Aim: Copy the text of every item below word for word, leaving out the pictures.

Information given:
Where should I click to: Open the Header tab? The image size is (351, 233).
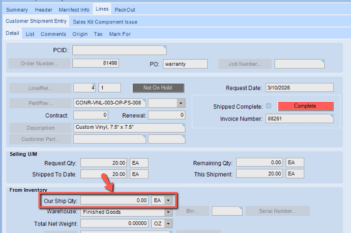pos(44,10)
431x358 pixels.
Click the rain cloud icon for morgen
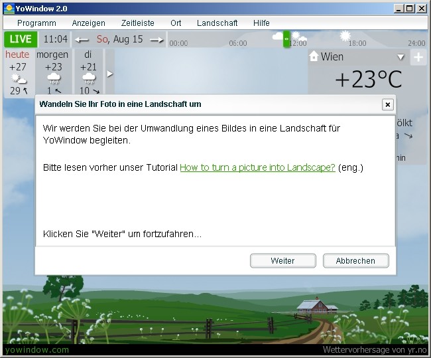pyautogui.click(x=53, y=79)
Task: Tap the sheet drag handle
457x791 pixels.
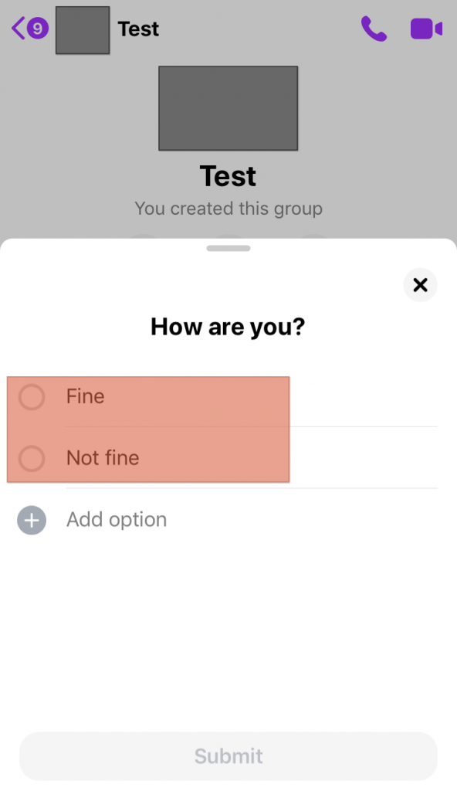Action: point(228,248)
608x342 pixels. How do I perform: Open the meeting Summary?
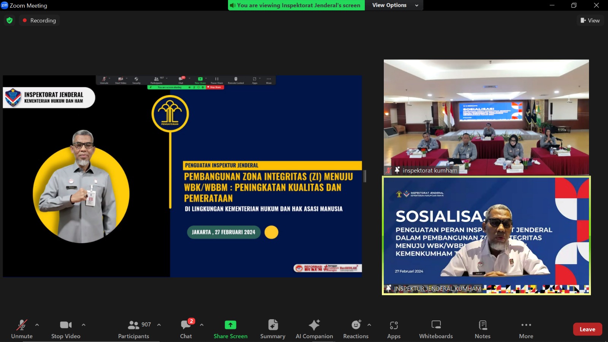coord(272,329)
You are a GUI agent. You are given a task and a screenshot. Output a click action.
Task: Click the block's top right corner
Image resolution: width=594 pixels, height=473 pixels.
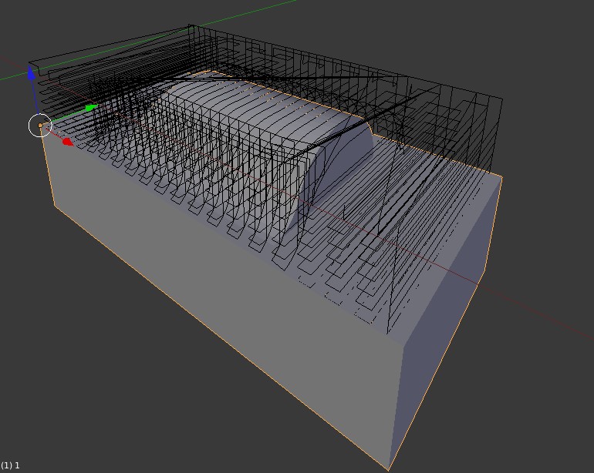tap(502, 177)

Complete response:
Where should I click to: Open the Header tab? The image size is (351, 233).
pos(44,10)
431x358 pixels.
Click the rain cloud icon for morgen
pyautogui.click(x=53, y=79)
Task: Tap the sheet drag handle
457x791 pixels.
Action: point(228,248)
608x342 pixels. How do I perform: Open the meeting Summary?
coord(272,329)
You are a GUI agent. You are given a task and a screenshot. Output a click action.
Task: Click the block's top right corner
Image resolution: width=594 pixels, height=473 pixels.
tap(502, 177)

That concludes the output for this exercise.